Helen glanced at Bert as they followed Baby to the first knot of people. Bert already had that avid expression on his face, like a cub reporter at his first fire, and she knew he was going to have a good time. She smiled at him lovingly and he winked at her.

“This is Leila Silva e Costa, Helen and Bert Sinclair.” Baby went on, introducing members of the group, but Helen was lost in the maze of Brazilian names. Everyone seemed to have at least three names, many of them combinations of the same names and most of them unpronounceable. She looked at the first woman she had met. How extraordinarily beautiful she was! There was something more Parisian than Latin about upper-class Brazilian women—their hair styles, their clothes, even their finely cut profiles. And something about the light eyes many of them had seemed almost Egyptian.

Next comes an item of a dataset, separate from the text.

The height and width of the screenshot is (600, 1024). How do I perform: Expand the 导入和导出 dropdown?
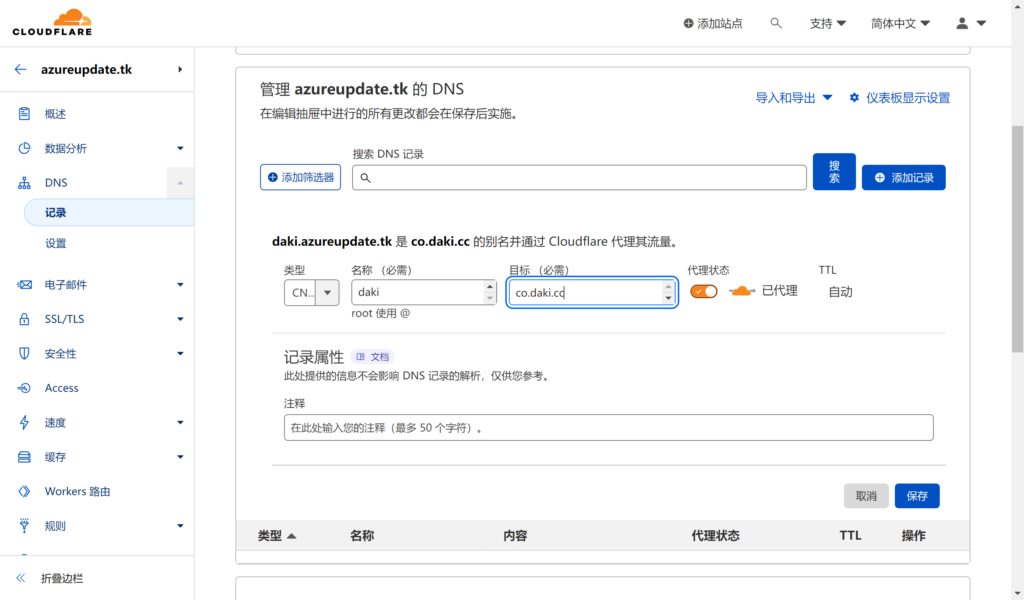[794, 98]
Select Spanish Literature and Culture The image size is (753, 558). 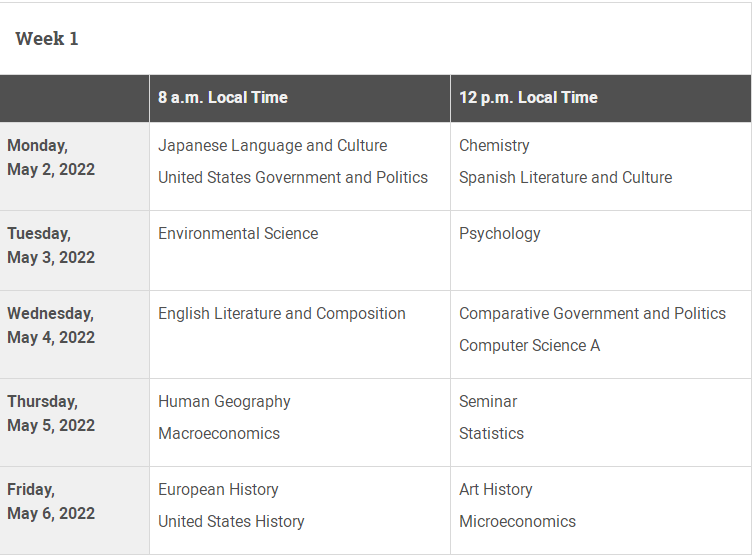coord(566,177)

“Excuse me,” Helen said in Portuguese. “Please tell me your name again.”

“Leila, And you?”

“Helen.”

“You are American.”

Helen laughed. “You can tell immediately, of course.”

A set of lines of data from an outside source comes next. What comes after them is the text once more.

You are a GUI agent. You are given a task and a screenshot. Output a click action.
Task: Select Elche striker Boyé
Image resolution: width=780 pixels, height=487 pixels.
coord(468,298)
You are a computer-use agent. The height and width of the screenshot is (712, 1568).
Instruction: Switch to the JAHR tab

“Oh, please speak English,” Leila said, in English. “I want to learn to improve my English. My English is too bad.”

“No, it isn’t bad at all.”

“No? You don’t think it’s funny? I am taking lessons now.”

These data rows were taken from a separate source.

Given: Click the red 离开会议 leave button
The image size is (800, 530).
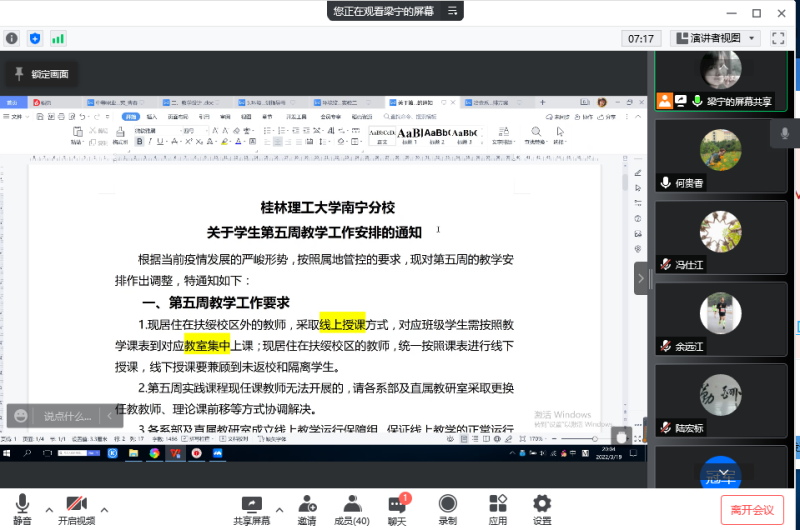Looking at the screenshot, I should 752,510.
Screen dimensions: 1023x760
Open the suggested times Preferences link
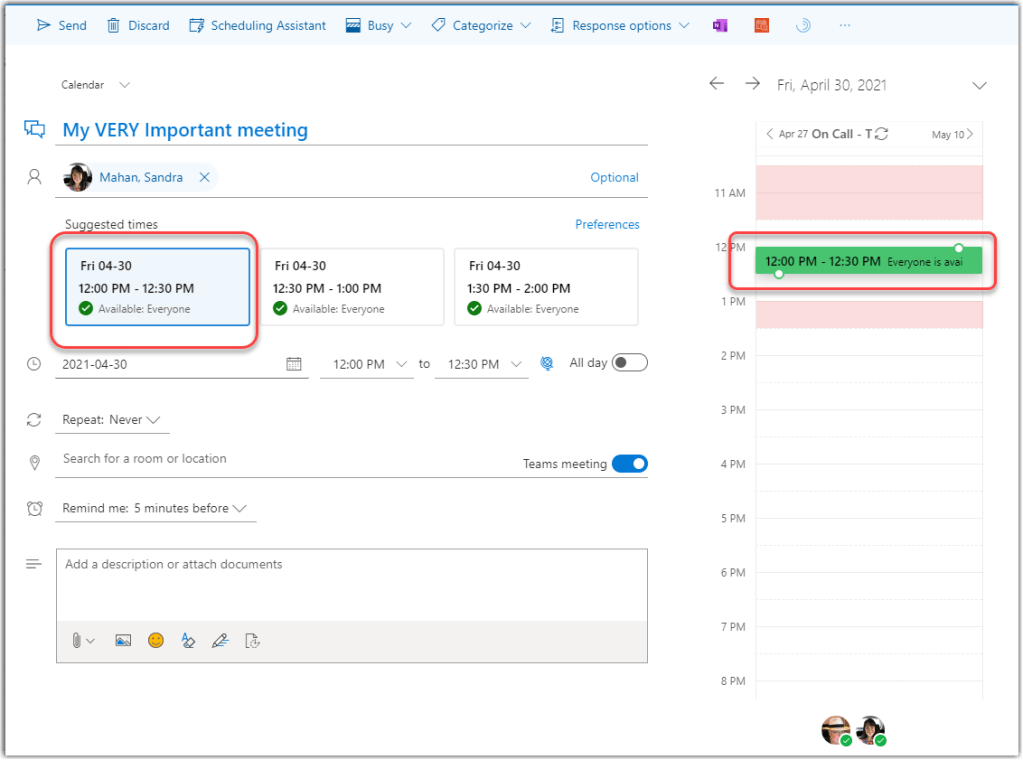[x=607, y=224]
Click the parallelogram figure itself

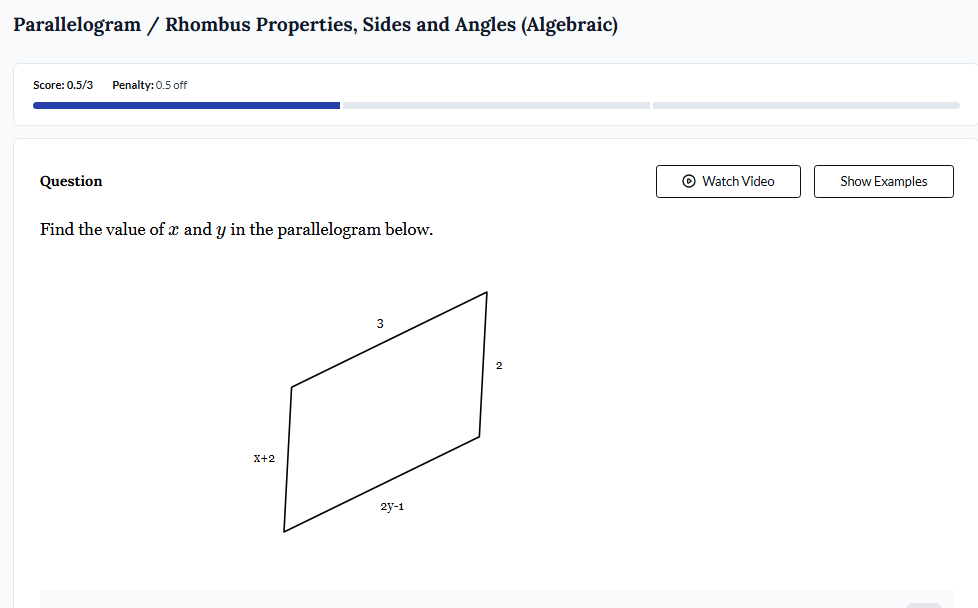click(x=385, y=410)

A waiter came by with glasses of champagne. They each took one. “Do you want to sit down?” Leila asked. “It’s very hot in this patio. Let’s sit in the garden.”

“Wonderful idea.”

They sat in small white wrought-iron chairs beside the lighted pool. Helen looked down at the water longingly. “I’d like to jump in.”

“We will, later. Do you have your bikini?”

“No. I never thought—”

“They will find one for you,” Leila said. “Don’t worry.” When she smiled, her remarkable cat’s eyes did not crinkle half shut the way most people’s did but, rather, they opened wider, glittering, giving her an expression that was mischievous and young. Helen guessed Leila was about the same age as she was, perhaps younger. “Later we’ll dance in the pool.”

“My lord,” Helen said. “It’s like Hollywood.”

“Have you been to Hollywood?”

“No. I’ve only read about it.”

“I would like to go to New York,” Leila said. “I know I would love New York. I want to go there to go to college. Perhaps I will someday.” She lowered her voice and looked at Helen with concern. “Tell me—am I too old to go to college in the United States?”

“Too old?” Helen said. “Of course not. Grandmothers go to college in America, after their children are grown. Anybody can go.”

“They won’t laugh at me?”

“Not at all.”

Leila looked pained, but she did not try to drop her gaze from Helen’s face. “I never had any education,” she said. “I was married at seventeen and I was so ignorant. The women here marry too young, I think. It’s not good. I think that’s why my marriage failed. I didn’t know you have to work for a good marriage, and even if I had known, I wouldn’t have known what to do.”

“You’re very honest,” Helen said.

“Maybe too much?”

“No. Could we see each other sometime? Have lunch together one day?”

“Of course!” Leila said. “Tomorrow I can’t, because I go up to the
favellas
. But after tomorrow. You come to my house for lunch.”

“You go up to the
favellas?
” Helen asked. “To those shacks on the mountain?”

“It’s a kind of social work,” Leila said. “Some of the women do it. The people who live there are so poor, it’s something terrible. The police won’t let them build any more houses because there are too many already. So during the night when it’s very dark the people put up a house, very quickly, all in one night. And in the morning if the police come, they just say, What house? This house was here always.”

“How can anyone put up a house overnight?”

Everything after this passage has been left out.